* To be kept running as a reserve power plant – sources
* E.ON, grid operator, regulator decline to comment
FRANKFURT, April 25 (Reuters) – E.ON’s modern but
unprofitable Irsching gas-fired power station in Bavaria,
southern Germany, looks set to remain open as a reserve power
plant under a deal hammered out with regulators and politicians,
sources close to the talks said.
E.ON had said it could close the plant because of high gas
buying-in prices and low wholesale power prices.

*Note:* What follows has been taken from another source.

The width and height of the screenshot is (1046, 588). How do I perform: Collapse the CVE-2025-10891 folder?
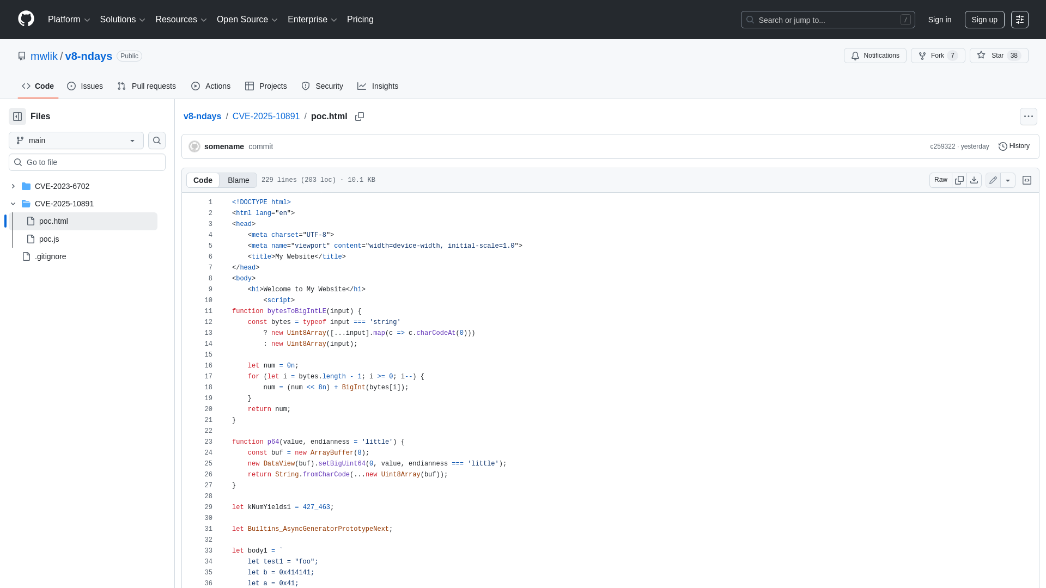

But the energy
network regulator believes the plant is crucial to the stability
of the power grid in the industry-heavy region.
The deal, which would see the plant guaranteed income as a
back-up source of electricity, could be a precedent for how
Germany ensures the survival of conventional power, whose
profitability has been hit by a boom in subsidised renewable
energy as the country phases out nuclear power.

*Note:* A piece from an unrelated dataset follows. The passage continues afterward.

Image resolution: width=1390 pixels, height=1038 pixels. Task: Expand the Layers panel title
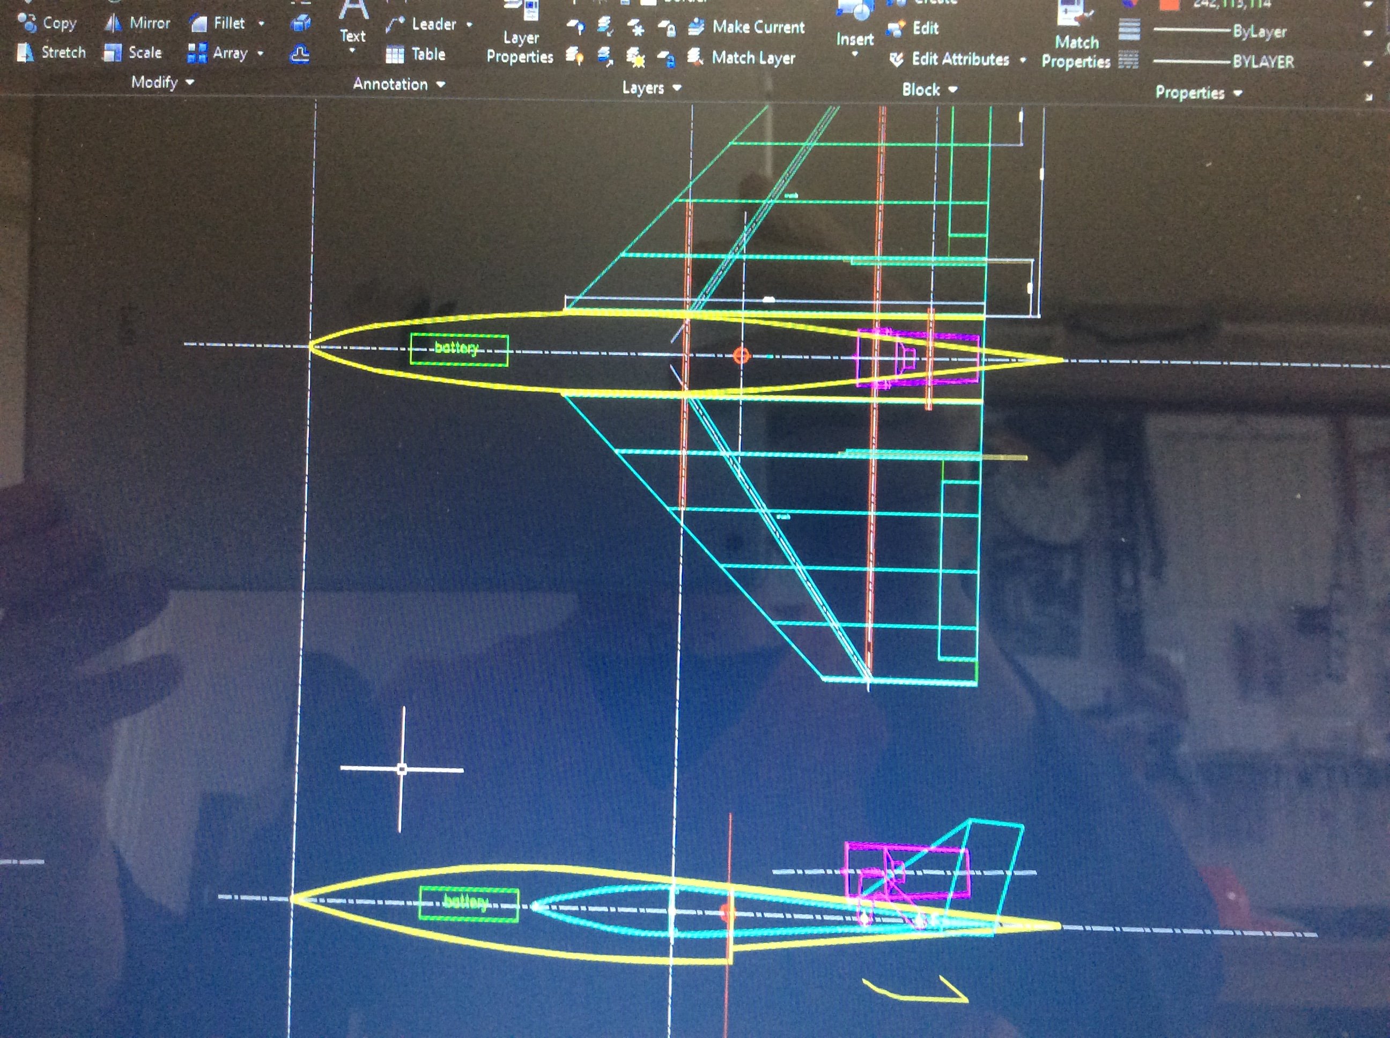[652, 88]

“Ongoing operations (for Irsching) have been secured,” one
of the sources said on Thursday.
E.ON, power grid firm TenneT and the energy
network regulator, the Bundesnetzagentur, declined to comment,
as did other shareholders in one of the Irsching blocks.
But E.ON sent around invitations for an event at the plant
on Friday, involving Bavarian state premier Horst Seehofer and
E.ON Chief Executive Johannes Teyssen, without giving details.

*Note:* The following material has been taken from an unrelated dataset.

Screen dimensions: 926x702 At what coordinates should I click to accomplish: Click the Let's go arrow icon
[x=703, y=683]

Bavaria state’s chancellery did not respond immediately when
approached for a comment.
Last week, the Bundesnetzagentur said it aimed to help keep
Irsching’s units open.
E.ON has put the cost of operating the three year-old
Irsching 5, which has 846 MW of capacity, at 100 million euros
($130 million) a year. Under energy laws, it is not allowed to
unilaterally shut the plant.
Block 4, with 550 megawatts (MW) capacity in 2011, has also
seen its profitability wobble.
A huge E.ON nuclear reactor nearby at Grafenrheinfeld is
slated to shut in 2015 under the nuclear exit law.
The talks to keep Irsching open are focused on the methods
of funding it as a reserve plant, which will determine how much
will have to be paid out by TenneT and how much will be
recovered by a charge borne by consumers.